Sunday, July 5, 2009

Elasticity of Apartment Demand

Suppose that an effective rent ceiling has been established on the market for apartments in Marietta. What sort of disequilibrium would this cause?

Now, suppose the rent ceiling is removed. Evaluate the following statement:

"The removal of the rent ceiling will cause the total expenditures on the part of consumers to rise if the demand for apartments is price inelastic."


Greg Delemeester said...

Submitted on behalf of Rachel YuanQi:

Fewer people would like to rent their room since the price ceiling made them worse off, so the quantity supplied will fall. However, the quantity demanded will increase since people who want to rent a house can be better off. The price ceiling will cause a deadweight loss and there will be a shortage of houses in this market.
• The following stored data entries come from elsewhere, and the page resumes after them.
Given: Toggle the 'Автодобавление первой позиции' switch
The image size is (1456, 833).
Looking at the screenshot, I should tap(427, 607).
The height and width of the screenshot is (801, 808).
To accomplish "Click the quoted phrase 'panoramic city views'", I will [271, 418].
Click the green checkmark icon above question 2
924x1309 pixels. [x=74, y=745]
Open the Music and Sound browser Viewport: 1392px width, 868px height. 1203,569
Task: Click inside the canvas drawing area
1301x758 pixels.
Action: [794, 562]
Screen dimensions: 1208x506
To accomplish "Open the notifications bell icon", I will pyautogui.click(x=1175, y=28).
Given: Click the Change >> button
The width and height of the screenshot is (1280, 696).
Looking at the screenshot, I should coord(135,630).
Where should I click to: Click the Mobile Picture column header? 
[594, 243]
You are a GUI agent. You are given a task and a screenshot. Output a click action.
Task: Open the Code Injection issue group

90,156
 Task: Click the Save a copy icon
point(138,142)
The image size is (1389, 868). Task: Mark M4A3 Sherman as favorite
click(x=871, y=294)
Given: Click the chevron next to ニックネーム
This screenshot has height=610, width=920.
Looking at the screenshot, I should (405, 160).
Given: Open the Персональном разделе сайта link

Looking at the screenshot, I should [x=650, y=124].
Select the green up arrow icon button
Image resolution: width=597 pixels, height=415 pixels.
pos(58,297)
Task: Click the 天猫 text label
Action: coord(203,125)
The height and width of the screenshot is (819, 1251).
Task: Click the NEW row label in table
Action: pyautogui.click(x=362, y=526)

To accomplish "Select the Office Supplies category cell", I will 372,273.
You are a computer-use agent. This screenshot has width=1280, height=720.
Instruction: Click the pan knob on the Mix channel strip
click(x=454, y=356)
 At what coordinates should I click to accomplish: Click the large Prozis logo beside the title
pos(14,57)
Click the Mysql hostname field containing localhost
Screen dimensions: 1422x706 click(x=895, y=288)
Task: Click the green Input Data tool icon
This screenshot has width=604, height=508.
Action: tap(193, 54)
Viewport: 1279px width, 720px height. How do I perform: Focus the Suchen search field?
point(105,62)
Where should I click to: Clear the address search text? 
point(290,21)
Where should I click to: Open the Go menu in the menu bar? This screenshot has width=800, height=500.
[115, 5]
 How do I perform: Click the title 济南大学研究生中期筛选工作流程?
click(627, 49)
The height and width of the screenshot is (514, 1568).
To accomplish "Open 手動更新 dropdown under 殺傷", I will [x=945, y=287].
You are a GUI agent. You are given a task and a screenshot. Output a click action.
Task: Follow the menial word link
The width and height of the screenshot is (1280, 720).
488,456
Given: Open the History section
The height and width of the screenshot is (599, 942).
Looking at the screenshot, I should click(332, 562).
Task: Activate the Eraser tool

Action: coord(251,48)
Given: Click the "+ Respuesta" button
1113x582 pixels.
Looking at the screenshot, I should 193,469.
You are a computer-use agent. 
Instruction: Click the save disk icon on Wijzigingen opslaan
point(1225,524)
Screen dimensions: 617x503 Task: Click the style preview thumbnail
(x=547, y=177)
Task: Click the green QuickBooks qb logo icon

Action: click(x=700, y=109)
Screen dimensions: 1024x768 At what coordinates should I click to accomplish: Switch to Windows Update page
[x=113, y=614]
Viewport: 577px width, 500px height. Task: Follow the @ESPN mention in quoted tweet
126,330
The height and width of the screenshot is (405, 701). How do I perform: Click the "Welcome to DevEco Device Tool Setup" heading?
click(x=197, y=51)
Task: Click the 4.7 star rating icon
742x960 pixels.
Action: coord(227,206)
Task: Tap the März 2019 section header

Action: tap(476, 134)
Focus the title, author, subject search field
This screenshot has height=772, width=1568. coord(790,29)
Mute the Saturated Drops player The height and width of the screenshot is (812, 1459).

If the demand for apartments is price inelastic, then the price effect is stronger than the quantity effect. So when the price is increased, the total revenue will still increase. In other words, the total expenditures on the part of consumers will rise.

Megan Born said...

A rent ceiling would cause a reduction in the supply of apartments because the price would be too low for some suppliers to sell, so they would simply not sell. They would benefit more from not selling, and this creates a shortage of apartments for people who want them. With the price being a standard for all apartments there would be an increase in demand. The shortage is the disequilibrium in this market. If the demand for apartments is inelastic, the price effect (a price increase makes each unit sell at a higher price which raises revenue) is stronger than the quantity effect (a price increase means fewer apartments are sold which decreases revenue). Without the price ceiling suppliers can sell apartments at higher prices, meaning the price is inelastic, and allows the market to reach equilibrium. The inelastic price means that with the rise in price the total revenue will rise (or opposite if the price decreases the total revenue falls). The market will reach equilibrium because those who are willing to pay for the apartments of nicer quality will get them, and the amount of apartments supplied will equal the amount demanded. There will be no deadweight loss when the market reaches equilibrium because consumer and producer surplus are at their highest potential without harming the other. The removal of the rent ceiling will benefit the market, and increase total revenue and surplus within it.

Greg Delemeester said...

Hint: What happens to P and Q after the ceiling is removed? What impact does elasticity have on this result? (Be specific.)

Megan Born said...

The price ceiling would cause a shortage of apartments in Marietta. The price ceiling would be below the equilibrium price, so if the price ceiling is removed then the price of an apartment will increase and so will the quantity supplied. Both would increase til reaching equilibrium in the market. Because of the price increase the total revenue would increase meaning that the price elasticity of demand is inelastic, and the price effect is stronger than the quantity effect.